Zacznę od tego,że film ogółem jest b.dobry,ale nie mogłam znieść tych wszystkich
seksistowskich komentarzy i roli głównego bohatera,który był jednym,wielkim,zadufanym w sobie
kretynem. Jego teksty typu ,,zamoczysz i z taką laską musisz potem tańczyć" albo ,,niezłe cycki".
Co to miało być? Ja rozumiem,że to miało odzwierciedlać realne życie,ale bez przesady. Tony nic
nie mówi jak gwałcą z samochodzie jego byłą partnerkę,nieważne ,że upierdliwą. Po gwałcie
mówi do niej,że to ona jest dziwką,a jego kumple oczywiście są bez winy. Dodatkowo jego
kumpel zabił się w większej mierze przez niego,bo ,,Wielkiemu Toniemu" nie chciało się
zadzwonić. A co jest najlepsze? Po całej sytuacji mówi Stephanie ,że odchodzi od kumpli,bo to
banda idiotów,tym samym twierdząc,że to ich wina i nie dostrzegając wgl.nic złego w sobie! Poza
tym jego samolubne zachowanie,wygrał konkurs i się wnerwił,bo niby ustawiony. Może komuś
innemu spodobał się akurat jego taniec,ale nie,jego zdanie jest najważniejsze i co? Musi
postawić na swoim. Ponadto niby kochał Stephanie,a co? Próbował ją zgwałcić,wyzywał ją od
suk,a jak płakała to powiedział ,,Daj spokój,nie histeryzuj". Wgl.cała ta Stephanie też była
irracjonalna,na końcu była ze swoim niedoszłym gwałcicielem? Moim zdaniem z takimi fagasami
to tylko na stos!!!
"Ja rozumiem,że to miało odzwierciedlać realne życie,ale bez przesady."
Ja uważam, że nie ma w tym przesady. Realne życie właśnie jest takie głupie (przynajmniej wiele jego przejawów).
Gdyby wszyscy bohaterowie filmów zachowywali się zawsze racjonalnie i byli wyłącznie rozsądni, to nie byłoby potrzeby oglądania i tworzenia filmów i jakiejkolwiek sztuki - wystarczyłoby napisać algorytm, a to oznacza jedno: nuda. Z całym szacunkiem dla algorytmów:)
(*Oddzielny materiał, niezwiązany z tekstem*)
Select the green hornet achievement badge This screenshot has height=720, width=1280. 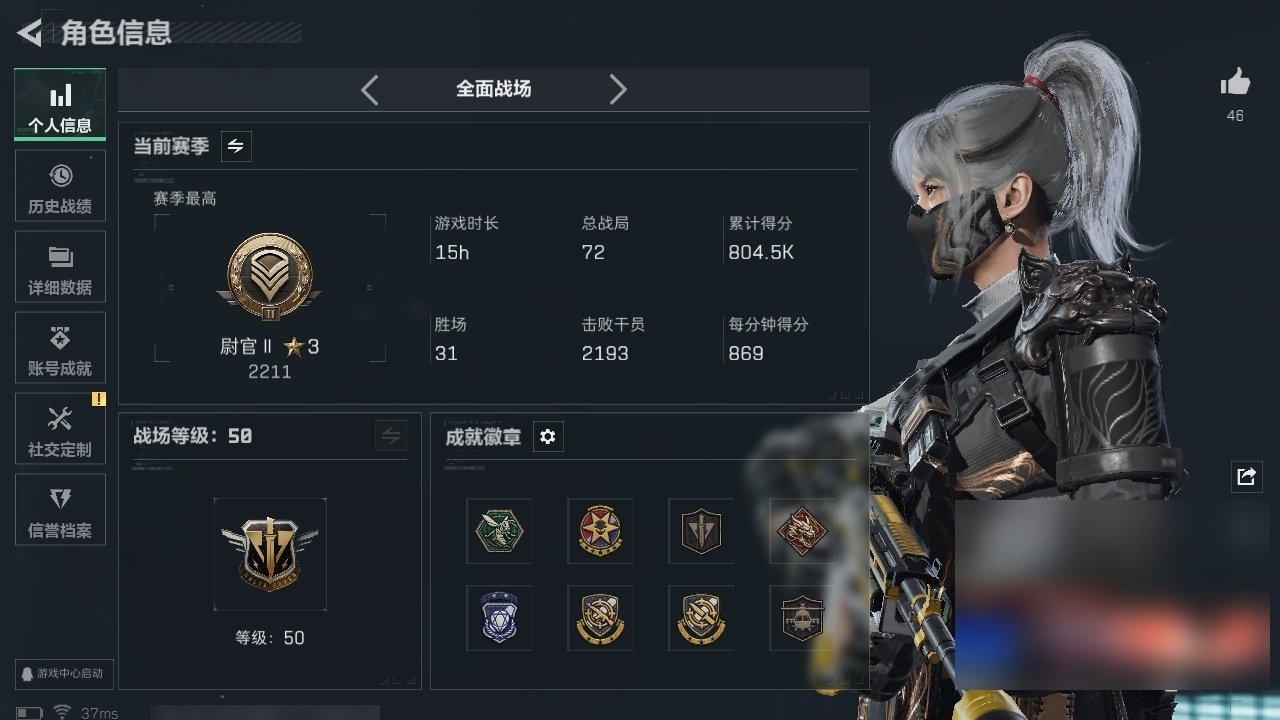pyautogui.click(x=499, y=531)
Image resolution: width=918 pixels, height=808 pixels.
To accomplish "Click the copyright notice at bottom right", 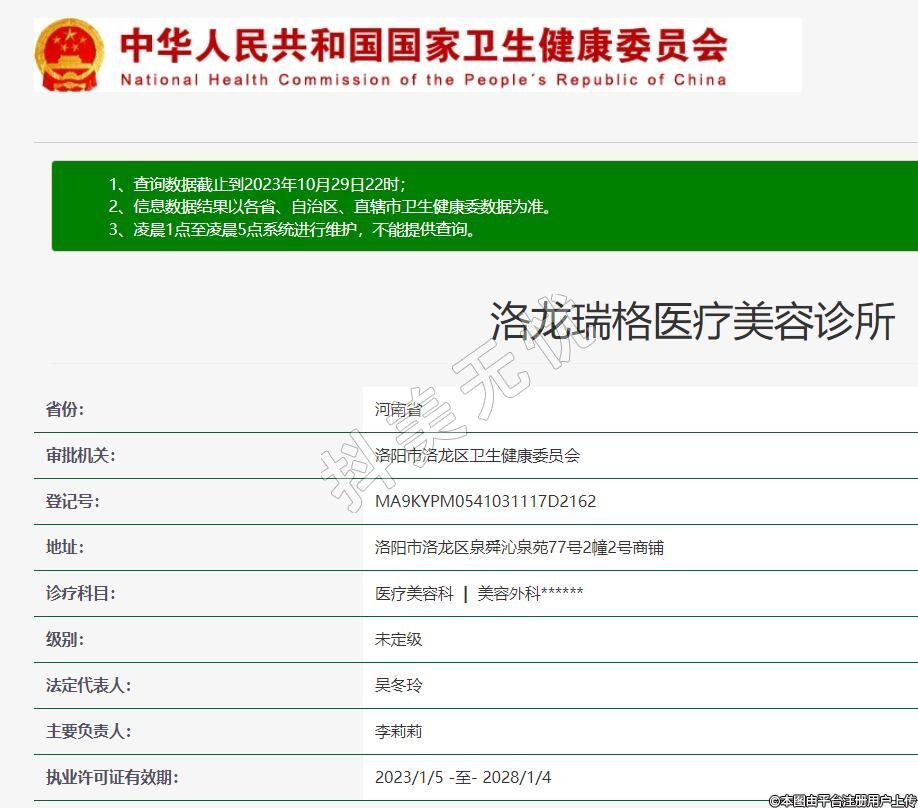I will click(842, 800).
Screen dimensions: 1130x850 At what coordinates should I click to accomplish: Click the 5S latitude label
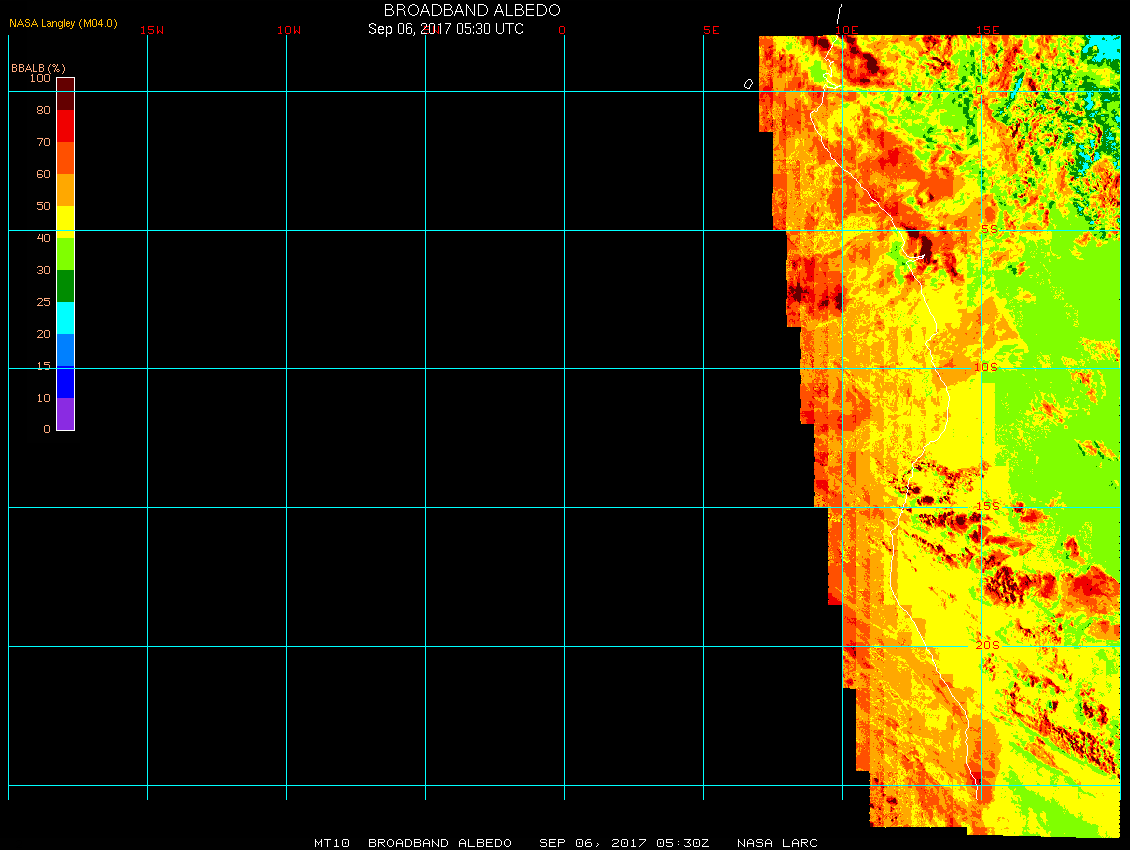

Właśnie najpierw ta laska chciała przespać się z Tonym i to on ją od tego odwodził. Nawet zapytał się jej przed 1 z prób czy chce być porządną czy puszczalska. Ona sama wybrała tą 2-gą opcję. Tony to potem jedynie podsumował: "Anette, teraz jesteś już dziwką." "Tego chciałaś." czy jakoś tak Ona sam się nie szanowała, więc ją wykorzystano.
A czy to był gwałt to nie sądzę. Z 1 z tych kolesi napewno nie, no może z 2-im. Zresztą oni już byli wtedy narąbani i pewnie było im wszystko jedno.
Zauważ, że na początku to Stephanie olewała Tony'ego i dlatego właśnie się nią zafascynował, a tą głupiutką Anette i inne sam olewał. Tak to już jest, że PORZĄDNI mężczyźni szanują SZANUJĄCE się kobiety.
Co do Bobby-ego to też nie grzeszył inteligencją. To był taki przydupas. Nawet zapytał się Franka, czy może dostać od Papieża dyspensę na aborcję. :-) Dla mnie ten jego skok z mostu to nie wypadek a samobójstwo. Nie widział po prostu wyjścia z zaistniałej sytuacji, no i był zbyt niedojrzały emocjonalnie aby założyć rodzinę. Nie wiem czy "telefon od Toniego" mógłby coś tu pomóc.
Co do Tony-ego to miał świadomość tego, że to tylko przydupasy, poplecznicy, przejrzał o co chodzi, a że był trochę bardziej inteligentny od reszty to postanowił rzucić to towarzystwo po tym tragicznym wydarzeniu.
On tak naprawdę nie chciał zgwałcić tej dziewczyny, rzucił się na nią pod wpływem impulsu, a potem przeprosił. Zaproponował relację przyjacielską. Przemyślał na spokojnie całą sytuację. Poza tym relacja ze Stephanie wyszła mu na dobre, jej zresztą chyba też, bo wyzbyła się uprzedzeń.
Nie wiem komu należała się ta główna nagroda w konkursie, ale wydaje mi się, iż Tony miał dość faworyzowania go. Spodobał mu się występ Portorykańczyków, więc postanowił oddać im nagrodę.